Spaghetti with Broccoli Florets and Cocktail Tomatoes in Cognac-cream Sauce
The perfect spaghetti with broccoli florets and cocktail tomatoes in cognac-cream sauce recipe with a picture and simple step-by-step instructions.
- 500 g Spaghetti
- 1 piece Onion
- 3 piece Garlic cloves
- 500 g Fresh broccoli
- 150 g Cocktail tomatoes
- 150 ml Condensed milk 10% fat
- 40 ml Cognac
- 150 g Feta
- 4 tbsp Roasted pine nuts
- 3 El Sunflower oil
- Salt
- Pepper from the grinder
- Nutmeg
- Wash broccoli and cut into florets. Put in boiling salted water for 3 minutes. Scare off. Do not pour the water away, because the spaghetti will be cooked in it. Drain and quench.
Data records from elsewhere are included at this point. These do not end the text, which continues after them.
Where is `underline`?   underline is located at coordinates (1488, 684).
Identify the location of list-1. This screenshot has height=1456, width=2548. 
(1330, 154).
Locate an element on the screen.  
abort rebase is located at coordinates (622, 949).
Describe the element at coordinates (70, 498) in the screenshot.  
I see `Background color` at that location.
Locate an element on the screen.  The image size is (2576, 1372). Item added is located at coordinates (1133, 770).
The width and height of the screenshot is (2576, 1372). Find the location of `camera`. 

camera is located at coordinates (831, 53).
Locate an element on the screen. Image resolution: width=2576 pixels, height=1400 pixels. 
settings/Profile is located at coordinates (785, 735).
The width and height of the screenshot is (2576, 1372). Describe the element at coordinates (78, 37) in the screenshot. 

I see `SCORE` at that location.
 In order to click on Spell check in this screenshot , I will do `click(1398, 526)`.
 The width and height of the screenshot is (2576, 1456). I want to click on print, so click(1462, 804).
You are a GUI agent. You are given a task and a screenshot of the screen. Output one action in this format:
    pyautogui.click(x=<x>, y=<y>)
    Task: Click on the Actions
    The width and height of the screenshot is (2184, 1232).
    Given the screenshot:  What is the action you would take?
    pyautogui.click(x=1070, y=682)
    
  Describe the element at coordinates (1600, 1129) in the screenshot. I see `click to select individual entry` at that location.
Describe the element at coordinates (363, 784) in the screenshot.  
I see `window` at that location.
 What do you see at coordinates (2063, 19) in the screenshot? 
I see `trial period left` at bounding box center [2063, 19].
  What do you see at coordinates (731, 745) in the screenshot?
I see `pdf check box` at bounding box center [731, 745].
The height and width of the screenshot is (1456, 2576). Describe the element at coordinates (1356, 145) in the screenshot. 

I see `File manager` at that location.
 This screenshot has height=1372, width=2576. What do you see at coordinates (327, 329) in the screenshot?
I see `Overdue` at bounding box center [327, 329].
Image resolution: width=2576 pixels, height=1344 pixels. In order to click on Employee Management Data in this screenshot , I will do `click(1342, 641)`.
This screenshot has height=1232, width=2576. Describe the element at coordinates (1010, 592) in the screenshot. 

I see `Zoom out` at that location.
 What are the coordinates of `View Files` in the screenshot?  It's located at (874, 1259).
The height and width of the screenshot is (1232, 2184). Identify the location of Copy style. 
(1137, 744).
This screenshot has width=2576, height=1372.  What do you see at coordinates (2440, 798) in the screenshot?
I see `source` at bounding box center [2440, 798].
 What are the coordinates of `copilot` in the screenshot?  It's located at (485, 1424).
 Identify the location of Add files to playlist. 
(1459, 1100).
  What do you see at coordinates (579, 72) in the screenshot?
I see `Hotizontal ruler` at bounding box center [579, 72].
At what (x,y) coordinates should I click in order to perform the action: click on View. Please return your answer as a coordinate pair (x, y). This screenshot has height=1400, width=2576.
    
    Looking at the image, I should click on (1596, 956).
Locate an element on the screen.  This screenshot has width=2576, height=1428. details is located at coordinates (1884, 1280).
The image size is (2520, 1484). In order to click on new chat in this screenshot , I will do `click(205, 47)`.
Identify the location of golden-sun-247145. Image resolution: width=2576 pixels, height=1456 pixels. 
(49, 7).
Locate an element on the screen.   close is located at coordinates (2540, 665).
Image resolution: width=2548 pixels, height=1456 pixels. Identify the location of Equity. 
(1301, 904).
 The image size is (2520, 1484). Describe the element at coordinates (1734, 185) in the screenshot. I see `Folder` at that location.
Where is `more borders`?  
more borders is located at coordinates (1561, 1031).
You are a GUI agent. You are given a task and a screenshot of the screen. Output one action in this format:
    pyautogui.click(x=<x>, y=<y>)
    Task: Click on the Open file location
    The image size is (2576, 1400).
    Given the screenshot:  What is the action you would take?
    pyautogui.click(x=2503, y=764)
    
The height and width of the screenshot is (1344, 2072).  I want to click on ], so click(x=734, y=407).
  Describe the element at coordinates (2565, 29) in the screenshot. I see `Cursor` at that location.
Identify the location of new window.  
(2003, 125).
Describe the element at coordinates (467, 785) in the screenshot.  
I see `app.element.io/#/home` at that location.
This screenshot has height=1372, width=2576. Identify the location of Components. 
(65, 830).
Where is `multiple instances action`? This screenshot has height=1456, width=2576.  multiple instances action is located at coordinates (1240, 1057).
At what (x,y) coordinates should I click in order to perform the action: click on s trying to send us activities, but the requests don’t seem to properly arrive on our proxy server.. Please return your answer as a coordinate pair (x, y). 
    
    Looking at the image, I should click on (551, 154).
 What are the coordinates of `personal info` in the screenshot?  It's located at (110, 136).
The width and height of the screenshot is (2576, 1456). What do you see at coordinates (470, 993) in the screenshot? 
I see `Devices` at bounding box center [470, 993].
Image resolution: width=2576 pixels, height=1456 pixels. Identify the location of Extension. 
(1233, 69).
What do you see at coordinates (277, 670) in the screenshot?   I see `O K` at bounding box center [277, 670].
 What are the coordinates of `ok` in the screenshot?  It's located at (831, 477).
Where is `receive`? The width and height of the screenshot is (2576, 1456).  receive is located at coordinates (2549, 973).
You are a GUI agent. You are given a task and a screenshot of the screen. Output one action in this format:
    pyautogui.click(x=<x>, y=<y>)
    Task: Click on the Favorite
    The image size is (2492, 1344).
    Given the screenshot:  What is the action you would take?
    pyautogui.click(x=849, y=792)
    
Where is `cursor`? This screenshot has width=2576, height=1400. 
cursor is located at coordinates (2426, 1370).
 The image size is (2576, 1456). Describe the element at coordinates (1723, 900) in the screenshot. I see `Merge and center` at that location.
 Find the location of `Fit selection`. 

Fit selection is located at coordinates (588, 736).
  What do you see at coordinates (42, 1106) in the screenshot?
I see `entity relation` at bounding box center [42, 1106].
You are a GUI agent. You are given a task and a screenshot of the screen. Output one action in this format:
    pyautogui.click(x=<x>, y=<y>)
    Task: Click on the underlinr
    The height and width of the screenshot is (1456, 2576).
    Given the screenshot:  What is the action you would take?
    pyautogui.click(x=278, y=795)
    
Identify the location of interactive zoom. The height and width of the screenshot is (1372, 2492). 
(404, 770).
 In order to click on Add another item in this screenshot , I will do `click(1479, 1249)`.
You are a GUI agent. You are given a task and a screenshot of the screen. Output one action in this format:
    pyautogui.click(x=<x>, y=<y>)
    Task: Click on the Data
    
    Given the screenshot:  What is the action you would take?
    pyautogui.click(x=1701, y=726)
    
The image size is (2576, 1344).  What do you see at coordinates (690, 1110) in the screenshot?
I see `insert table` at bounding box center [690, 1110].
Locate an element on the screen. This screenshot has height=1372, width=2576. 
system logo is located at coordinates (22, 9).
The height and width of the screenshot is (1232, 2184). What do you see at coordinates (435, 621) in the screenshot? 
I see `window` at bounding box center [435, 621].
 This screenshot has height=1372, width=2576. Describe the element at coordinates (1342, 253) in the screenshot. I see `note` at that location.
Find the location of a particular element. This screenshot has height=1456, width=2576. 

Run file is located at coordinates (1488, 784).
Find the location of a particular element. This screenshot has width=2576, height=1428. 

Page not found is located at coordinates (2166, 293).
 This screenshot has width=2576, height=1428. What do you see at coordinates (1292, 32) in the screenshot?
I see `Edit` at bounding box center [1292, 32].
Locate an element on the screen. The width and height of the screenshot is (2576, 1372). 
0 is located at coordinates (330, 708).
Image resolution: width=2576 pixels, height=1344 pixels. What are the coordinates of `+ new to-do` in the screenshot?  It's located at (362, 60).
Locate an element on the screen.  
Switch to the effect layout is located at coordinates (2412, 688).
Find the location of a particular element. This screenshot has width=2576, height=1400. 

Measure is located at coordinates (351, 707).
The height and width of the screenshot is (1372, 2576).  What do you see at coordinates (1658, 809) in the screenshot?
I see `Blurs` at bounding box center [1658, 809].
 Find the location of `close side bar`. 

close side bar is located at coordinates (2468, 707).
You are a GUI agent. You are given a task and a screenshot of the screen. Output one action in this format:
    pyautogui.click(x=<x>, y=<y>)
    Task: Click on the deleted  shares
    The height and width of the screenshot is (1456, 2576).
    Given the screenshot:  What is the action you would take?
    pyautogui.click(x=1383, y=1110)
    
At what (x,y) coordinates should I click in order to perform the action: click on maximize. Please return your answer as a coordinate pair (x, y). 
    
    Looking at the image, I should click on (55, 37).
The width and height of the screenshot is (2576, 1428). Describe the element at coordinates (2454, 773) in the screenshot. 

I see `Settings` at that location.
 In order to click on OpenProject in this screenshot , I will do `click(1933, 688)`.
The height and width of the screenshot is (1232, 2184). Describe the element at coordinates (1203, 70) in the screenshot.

- Heat the oil in a pan. Finely dice the garlic and onion and sauté. Deglaze with condensed milk, reduce a little and add the cognac.
- Halve the cocktail tomatoes. Stir into the cream sauce with the broccoli and pasta. Season with salt, pepper and nutmeg.
- Dice the feta cheese and fold in. Garnish with pine nuts and serve.